● Work to do
Return every line in the records below that contains the word "heading", treating uppercase and lowercase letters as different.

** begin Materials provided **

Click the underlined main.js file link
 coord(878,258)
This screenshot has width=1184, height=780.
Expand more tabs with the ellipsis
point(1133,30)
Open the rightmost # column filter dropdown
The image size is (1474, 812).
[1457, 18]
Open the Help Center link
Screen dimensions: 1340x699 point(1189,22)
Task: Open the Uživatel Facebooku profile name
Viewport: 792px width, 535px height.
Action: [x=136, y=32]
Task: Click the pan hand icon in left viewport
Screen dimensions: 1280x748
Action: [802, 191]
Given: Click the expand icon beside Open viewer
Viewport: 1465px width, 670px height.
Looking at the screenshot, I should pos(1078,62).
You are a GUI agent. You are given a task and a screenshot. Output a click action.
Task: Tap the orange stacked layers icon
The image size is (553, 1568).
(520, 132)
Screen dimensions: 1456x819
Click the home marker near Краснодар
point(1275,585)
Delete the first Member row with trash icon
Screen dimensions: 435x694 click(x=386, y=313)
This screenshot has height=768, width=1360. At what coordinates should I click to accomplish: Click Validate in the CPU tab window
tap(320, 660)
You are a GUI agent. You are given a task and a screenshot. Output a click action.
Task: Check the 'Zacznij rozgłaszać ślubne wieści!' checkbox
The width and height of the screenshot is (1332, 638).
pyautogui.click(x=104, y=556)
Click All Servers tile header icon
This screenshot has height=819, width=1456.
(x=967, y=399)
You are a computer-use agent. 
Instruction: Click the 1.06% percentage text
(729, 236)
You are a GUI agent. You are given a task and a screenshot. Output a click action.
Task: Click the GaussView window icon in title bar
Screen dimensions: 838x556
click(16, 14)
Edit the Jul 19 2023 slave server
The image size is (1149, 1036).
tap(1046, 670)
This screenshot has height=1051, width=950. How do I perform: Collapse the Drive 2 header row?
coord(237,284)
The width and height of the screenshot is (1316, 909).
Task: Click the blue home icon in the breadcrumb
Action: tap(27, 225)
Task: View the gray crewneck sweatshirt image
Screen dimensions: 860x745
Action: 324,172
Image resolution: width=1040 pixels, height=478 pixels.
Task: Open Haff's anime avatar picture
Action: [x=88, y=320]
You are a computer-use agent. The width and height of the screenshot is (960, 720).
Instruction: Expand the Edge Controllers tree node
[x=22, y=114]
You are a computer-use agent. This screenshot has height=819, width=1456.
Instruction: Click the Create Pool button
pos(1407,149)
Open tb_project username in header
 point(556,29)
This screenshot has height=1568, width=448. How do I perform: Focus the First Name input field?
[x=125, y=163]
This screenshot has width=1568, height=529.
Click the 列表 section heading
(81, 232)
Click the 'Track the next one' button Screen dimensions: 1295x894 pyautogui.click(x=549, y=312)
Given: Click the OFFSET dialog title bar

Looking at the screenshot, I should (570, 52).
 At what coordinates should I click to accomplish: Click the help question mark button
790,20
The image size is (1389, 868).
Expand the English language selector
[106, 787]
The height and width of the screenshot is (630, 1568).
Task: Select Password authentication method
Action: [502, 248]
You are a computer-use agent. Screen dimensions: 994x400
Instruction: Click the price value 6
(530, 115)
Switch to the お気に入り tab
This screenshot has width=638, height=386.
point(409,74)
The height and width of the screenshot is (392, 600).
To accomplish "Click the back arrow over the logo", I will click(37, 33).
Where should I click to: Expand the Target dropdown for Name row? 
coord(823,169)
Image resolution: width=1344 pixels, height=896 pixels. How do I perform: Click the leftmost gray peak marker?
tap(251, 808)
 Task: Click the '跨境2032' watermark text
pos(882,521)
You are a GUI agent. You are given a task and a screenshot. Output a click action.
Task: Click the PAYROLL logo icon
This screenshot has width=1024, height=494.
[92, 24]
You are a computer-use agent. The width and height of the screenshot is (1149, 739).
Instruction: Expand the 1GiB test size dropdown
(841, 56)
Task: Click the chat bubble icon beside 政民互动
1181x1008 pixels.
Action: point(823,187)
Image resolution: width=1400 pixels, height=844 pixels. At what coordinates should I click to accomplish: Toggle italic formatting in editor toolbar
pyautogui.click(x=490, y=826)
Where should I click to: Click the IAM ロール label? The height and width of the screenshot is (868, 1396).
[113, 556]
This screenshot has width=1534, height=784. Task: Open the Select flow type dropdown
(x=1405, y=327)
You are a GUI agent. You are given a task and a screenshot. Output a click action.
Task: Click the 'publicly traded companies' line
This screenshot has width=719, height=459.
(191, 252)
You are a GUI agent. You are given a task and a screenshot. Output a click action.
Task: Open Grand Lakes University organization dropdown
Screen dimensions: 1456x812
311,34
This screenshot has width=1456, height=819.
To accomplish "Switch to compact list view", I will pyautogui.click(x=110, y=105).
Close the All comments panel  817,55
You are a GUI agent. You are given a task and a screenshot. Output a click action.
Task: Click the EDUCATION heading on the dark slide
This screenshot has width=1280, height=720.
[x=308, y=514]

** end Materials provided **

● Solution
Click the 列表 section heading
Task: Click the EDUCATION heading on the dark slide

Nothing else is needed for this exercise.